Ia mencatat bahwa putusan MK tersebut dapat menjadi landmark decision yang berperan penting dalam mengatur kehidupan hukum di Indonesia. Melalui putusan tersebut, MK telah melakukan judicial activism yang sesuai dengan aspirasi masyarakat, memberikan keputusan yang adil untuk kepentingan bersama.
Selain itu, MK juga menghapus persyaratan ambang batas pencalonan presiden sebesar 20 persen kursi di DPR sebagaimana diatur dalam Pasal 222 UU Nomor 7 Tahun 2017 tentang Pemilu. Keputusan tersebut diumumkan oleh Ketua MK, Suhartoyo, pada 2 Januari 2024. Selain itu, MK juga menyatakan bahwa norma Pasal 222 UU Pemilu bertentangan dengan Undang-Undang Dasar Negara Republik Indonesia Tahun 1945 dan tidak memiliki kekuatan hukum yang mengikat.

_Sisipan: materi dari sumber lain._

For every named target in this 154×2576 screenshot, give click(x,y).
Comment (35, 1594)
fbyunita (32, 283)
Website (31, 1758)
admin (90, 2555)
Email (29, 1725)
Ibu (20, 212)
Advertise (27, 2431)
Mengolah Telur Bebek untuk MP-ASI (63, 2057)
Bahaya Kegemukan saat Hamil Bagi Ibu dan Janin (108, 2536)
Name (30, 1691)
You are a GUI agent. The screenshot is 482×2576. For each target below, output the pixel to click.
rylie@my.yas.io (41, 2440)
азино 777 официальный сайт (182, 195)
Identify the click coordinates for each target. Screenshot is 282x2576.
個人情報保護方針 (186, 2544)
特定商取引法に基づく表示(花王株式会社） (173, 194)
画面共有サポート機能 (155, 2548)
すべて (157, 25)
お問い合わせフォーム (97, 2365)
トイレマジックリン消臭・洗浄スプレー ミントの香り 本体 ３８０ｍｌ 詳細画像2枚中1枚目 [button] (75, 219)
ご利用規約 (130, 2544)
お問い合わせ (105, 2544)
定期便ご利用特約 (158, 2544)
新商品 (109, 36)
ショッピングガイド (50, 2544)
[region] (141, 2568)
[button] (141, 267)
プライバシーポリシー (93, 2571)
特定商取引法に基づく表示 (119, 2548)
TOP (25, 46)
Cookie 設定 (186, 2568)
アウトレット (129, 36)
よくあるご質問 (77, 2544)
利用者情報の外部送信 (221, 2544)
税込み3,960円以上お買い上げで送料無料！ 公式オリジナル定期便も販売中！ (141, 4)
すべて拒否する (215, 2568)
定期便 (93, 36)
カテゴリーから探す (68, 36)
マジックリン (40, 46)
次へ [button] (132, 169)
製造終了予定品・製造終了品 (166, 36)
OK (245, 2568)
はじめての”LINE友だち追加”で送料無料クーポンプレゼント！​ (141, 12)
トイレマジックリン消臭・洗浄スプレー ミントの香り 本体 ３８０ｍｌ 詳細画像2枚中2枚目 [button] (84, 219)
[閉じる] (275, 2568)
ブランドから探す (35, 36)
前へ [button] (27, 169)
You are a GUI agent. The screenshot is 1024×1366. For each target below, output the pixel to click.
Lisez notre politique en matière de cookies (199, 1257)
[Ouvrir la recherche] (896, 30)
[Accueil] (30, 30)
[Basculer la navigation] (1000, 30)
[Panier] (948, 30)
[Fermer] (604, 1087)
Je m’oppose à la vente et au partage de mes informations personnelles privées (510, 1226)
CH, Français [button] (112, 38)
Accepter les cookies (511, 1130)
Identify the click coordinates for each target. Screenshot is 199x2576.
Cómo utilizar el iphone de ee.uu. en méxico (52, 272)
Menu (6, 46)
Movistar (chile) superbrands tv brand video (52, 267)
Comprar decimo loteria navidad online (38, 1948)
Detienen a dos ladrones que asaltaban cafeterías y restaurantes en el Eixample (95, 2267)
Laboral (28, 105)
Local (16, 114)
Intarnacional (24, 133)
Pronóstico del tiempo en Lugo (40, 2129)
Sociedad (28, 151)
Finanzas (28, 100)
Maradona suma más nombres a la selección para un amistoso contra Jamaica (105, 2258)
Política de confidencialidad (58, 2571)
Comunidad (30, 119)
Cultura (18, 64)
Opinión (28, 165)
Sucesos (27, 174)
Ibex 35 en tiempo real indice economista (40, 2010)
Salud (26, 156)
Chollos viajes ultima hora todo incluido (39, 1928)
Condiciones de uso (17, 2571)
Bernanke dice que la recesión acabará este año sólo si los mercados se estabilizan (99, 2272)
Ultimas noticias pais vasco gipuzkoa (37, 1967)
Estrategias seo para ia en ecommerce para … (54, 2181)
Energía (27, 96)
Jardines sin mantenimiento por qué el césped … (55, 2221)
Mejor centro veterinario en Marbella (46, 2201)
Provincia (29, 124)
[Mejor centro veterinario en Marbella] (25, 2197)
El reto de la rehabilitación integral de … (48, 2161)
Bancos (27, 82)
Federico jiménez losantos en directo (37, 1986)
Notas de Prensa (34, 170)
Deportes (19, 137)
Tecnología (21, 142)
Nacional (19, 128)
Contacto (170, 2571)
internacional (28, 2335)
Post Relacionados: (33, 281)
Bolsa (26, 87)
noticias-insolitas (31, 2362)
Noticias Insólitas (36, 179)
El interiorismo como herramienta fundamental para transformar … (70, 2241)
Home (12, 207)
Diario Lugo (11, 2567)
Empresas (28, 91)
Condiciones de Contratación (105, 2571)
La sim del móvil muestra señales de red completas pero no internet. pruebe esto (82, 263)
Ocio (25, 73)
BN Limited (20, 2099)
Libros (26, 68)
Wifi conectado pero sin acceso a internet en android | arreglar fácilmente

Dengan demikian, putusan MK ini dianggap sebagai sebuah langkah penting untuk memperbaiki serta memperkuat keseimbangan dalam sistem hukum dan tata negara Indonesia. Seluruh masyarakat diharapkan dapat menerima dan menghormati putusan MK ini demi terciptanya tata kelola negara yang lebih baik sesuai dengan asas hukum.